**Fragmento proporcionado**
+++

Lo repetiremos hasta la saciedad: ser blanco no es poseer una cualidad racial esencial. Ser blanco es ocupar una posición de poder en el mapa de las identidades racializadas; un mapa cuanto menos abstracto, eterno y transhistórico, si no una cartografía moderna de dominación geopolítica situada en la historia, encarnada en ancestralidades e institucionalizada por los Estados–Nación.
Al proceso a través del cual se enviste, mediante la categoría de raza –dispositivo que utiliza diferentes marcadores a lo largo de la historia colonial tales como “color”, “etnicidad” o “cultura”–, de superioridad a las identidades que se corresponden con los relatos de la modernidad imperial y se inferioriza radicalmente a aquellas que constituyen la otredad institucionalizando la negación de su humanidad lo llamamos “racialización”. Es decir, la racialización no es un proceso abstracto aunque albergue una faceta simbólica. Muy al contrario, hablamos de una tecnología del genocidio, del epistemicidio y de la destrucción.

+++

**Información suministrada**
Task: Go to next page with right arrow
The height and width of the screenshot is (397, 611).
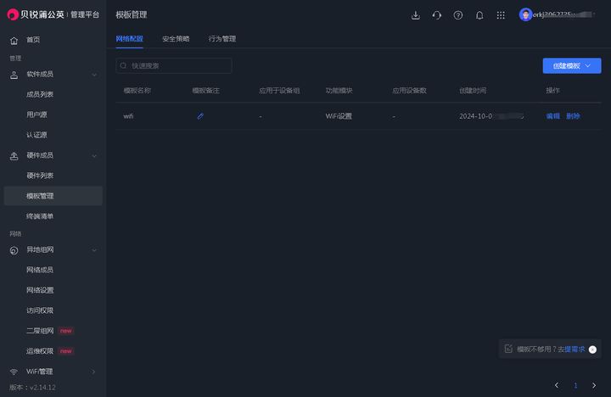Action: [x=594, y=385]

+++

**Problema a resolver**
Indica qué marcadores ha utilizado la categoría de raza a lo largo de la historia colonial, según el fragmento sobre la racialización.

**Solución del problema**
«Color», «etnicidad» y «cultura».